After years of helping kids create dioramas, panoramas and kidney-bean maps of Alabama, I have to wonder — do children learn much from these endless school projects?
In their zeal for hands-on learning — a zeal shared by many parents — schools have adopted what Education Week once described as the “Crayola Curriculum.” Kids are now coloring and making trifold posters even in math and chemistry classes. Parents hoard shoe boxes for dioramas. The back-to-school shopping list now includes sheaths of white poster board and Styrofoam balls for the inevitable solar system project.
My household of four kids has been through just about every iteration of school project, from the classic paper mache volcano to a tasty armadillo carved out of chocolate cake. (Notice my theme: projects that double as class snack, another growth industry and a topic for a later date.)
I never felt these projects fostered deeper learning, least of all in elementary school. A teacher once told me that projects in the early grades didn’t necessarily increase learning, but provided parents and kids with a shared experience. I told her it was a lot more rewarding and relaxing to go on a family walk than to build a pyramid out of Saltines.
One of my worst memories was a fort that my oldest daughter and I created out of gingerbread, a messy late-night adventure that finally yielded a shaky but standing structure.
But ever the perfectionist, I couldn’t resist adding one last dollop of icing to shore up the sides, and as I did so the edible edifice simply collapsed. In the end, I was forced to grab a glue gun to repair the damage and post a “DO NOT EAT” sign on the project.
Many parents, especially crafty types who always have construction paper, felt fabric and feathers at the ready, no doubt consider these projects great fun for their kids. I don’t disagree. I’m just not sure they learn much math by creating a glitzy poster showing how they would spend a million dollars, an annual fifth grade project in my local elementary school. My son decided he would buy a Lear jet with his money to fly his friends to the beach; he ended up overspending his budget.
The projects don’t subside or necessarily get more sophisticated in high school. A similar “what would you do with a lot of money” project showed up in my teen’s high school health class. During an open house, the instructors explained to parents that students were listing what could be done with the billions of dollars in savings to the government if people quit smoking. The kids’ responses read like the banalities offered up in beauty pageants — build new schools, cure diseases and stop world poverty.
At the time, a more relevant exercise for 15-year-olds would have been to monitor and study the debate going on in Georgia over a statewide smoking ban. Gov. Sonny Perdue was threatening to veto a proposed new law forbidding smoking in most public buildings in Georgia, including restaurants. And while Perdue did reluctantly sign the ban, he complained that government should not mandate what people eat or drink or “how much exercise they get or whether we engage in dangerous activities, from skydiving to smoking.”
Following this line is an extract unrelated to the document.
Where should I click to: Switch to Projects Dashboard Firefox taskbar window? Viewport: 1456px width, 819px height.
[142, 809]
That provocative statement alone could have framed a lively class discussion, without the teacher championing either side.
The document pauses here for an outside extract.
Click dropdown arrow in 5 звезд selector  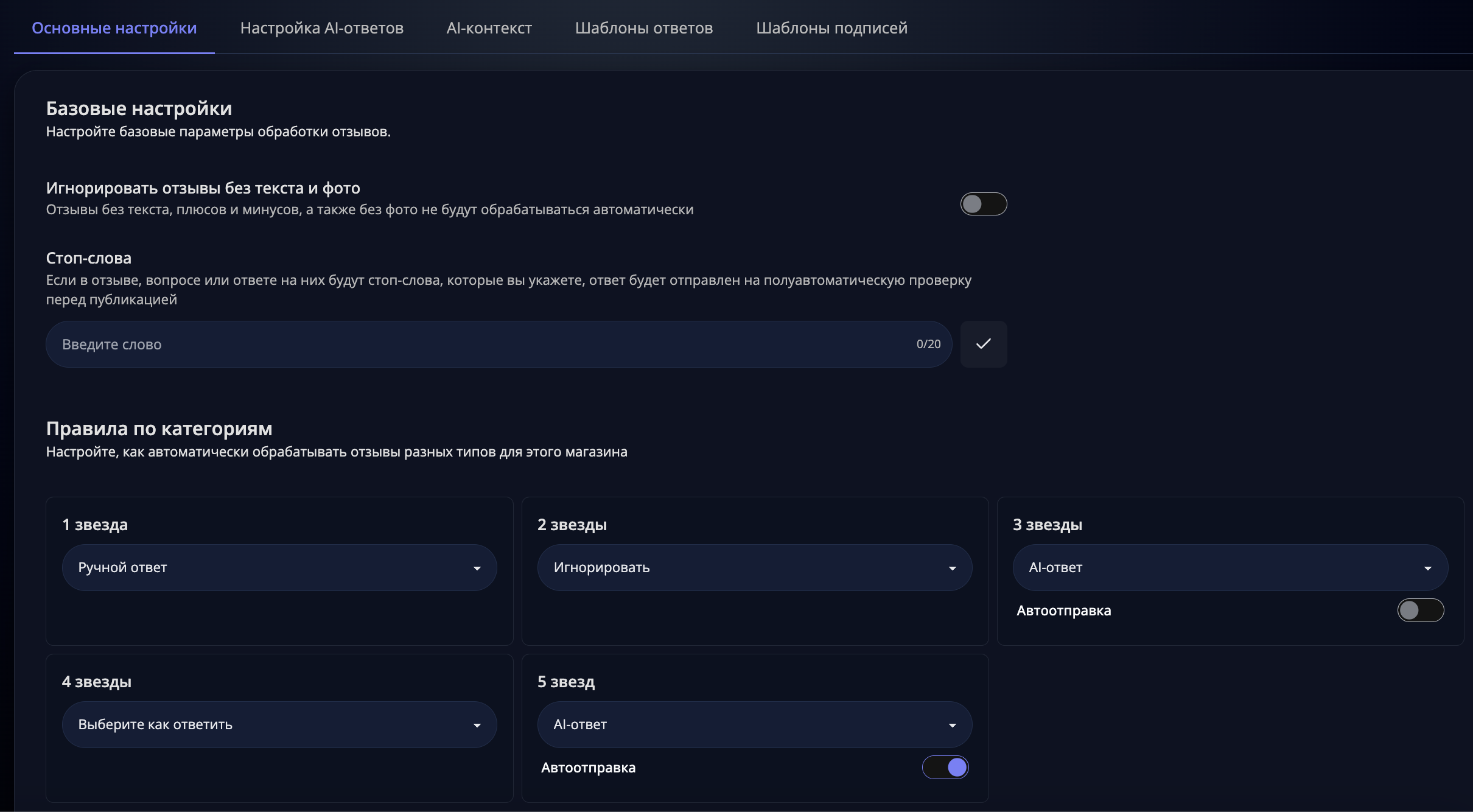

As challenging as school projects tend to be, they become even more frustrating when they’re group efforts. My observation of group projects in action is that one or two responsibile students do the work while the others sprawl in chairs and chat among themselves. A friend of mine, known for her easygoing nature and full fridge, ended up hosting most of the group project meetings for her two daughters, and invariably was running out at 9 p.m. to Michael’s to buy the $40 worth of crafts the group needed.